▶ **DATASET EXTRACT**
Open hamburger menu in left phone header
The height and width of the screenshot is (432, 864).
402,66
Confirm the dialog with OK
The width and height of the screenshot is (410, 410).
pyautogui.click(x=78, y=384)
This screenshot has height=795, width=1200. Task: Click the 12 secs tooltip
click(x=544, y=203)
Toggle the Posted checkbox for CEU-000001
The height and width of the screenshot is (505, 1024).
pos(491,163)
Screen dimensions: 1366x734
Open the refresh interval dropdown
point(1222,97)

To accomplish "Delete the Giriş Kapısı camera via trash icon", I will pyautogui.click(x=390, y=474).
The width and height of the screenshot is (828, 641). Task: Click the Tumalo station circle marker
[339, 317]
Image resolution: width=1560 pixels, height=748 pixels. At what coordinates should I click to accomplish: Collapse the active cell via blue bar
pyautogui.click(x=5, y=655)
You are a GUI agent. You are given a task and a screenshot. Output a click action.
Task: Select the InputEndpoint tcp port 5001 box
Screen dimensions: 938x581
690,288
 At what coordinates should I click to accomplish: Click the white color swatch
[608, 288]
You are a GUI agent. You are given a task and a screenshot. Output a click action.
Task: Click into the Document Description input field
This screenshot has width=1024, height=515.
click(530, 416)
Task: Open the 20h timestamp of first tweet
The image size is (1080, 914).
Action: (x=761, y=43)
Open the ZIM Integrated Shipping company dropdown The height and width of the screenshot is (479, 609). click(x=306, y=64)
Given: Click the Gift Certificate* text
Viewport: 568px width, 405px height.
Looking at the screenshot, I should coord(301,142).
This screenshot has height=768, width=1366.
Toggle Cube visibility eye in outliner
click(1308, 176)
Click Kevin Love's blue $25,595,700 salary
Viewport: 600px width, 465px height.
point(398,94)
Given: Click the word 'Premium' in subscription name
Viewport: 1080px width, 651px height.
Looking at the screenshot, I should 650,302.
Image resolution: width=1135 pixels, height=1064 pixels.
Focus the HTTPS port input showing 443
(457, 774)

▶ **WHAT TO WORK ON**
What is needed here is an exact copy of every record.

▶ **YOUR RESPONSE**
Open hamburger menu in left phone header
The height and width of the screenshot is (432, 864).
402,66
Confirm the dialog with OK
The width and height of the screenshot is (410, 410).
pyautogui.click(x=78, y=384)
This screenshot has height=795, width=1200. Task: Click the 12 secs tooltip
click(x=544, y=203)
Toggle the Posted checkbox for CEU-000001
The height and width of the screenshot is (505, 1024).
pos(491,163)
Screen dimensions: 1366x734
Open the refresh interval dropdown
point(1222,97)

To accomplish "Delete the Giriş Kapısı camera via trash icon", I will pyautogui.click(x=390, y=474).
The width and height of the screenshot is (828, 641). Task: Click the Tumalo station circle marker
[339, 317]
Image resolution: width=1560 pixels, height=748 pixels. At what coordinates should I click to accomplish: Collapse the active cell via blue bar
pyautogui.click(x=5, y=655)
You are a GUI agent. You are given a task and a screenshot. Output a click action.
Task: Select the InputEndpoint tcp port 5001 box
Screen dimensions: 938x581
690,288
 At what coordinates should I click to accomplish: Click the white color swatch
[608, 288]
You are a GUI agent. You are given a task and a screenshot. Output a click action.
Task: Click into the Document Description input field
This screenshot has width=1024, height=515.
click(530, 416)
Task: Open the 20h timestamp of first tweet
The image size is (1080, 914).
Action: (x=761, y=43)
Open the ZIM Integrated Shipping company dropdown The height and width of the screenshot is (479, 609). click(x=306, y=64)
Given: Click the Gift Certificate* text
Viewport: 568px width, 405px height.
Looking at the screenshot, I should coord(301,142).
This screenshot has height=768, width=1366.
Toggle Cube visibility eye in outliner
click(1308, 176)
Click Kevin Love's blue $25,595,700 salary
Viewport: 600px width, 465px height.
point(398,94)
Given: Click the word 'Premium' in subscription name
Viewport: 1080px width, 651px height.
Looking at the screenshot, I should 650,302.
Image resolution: width=1135 pixels, height=1064 pixels.
Focus the HTTPS port input showing 443
(457, 774)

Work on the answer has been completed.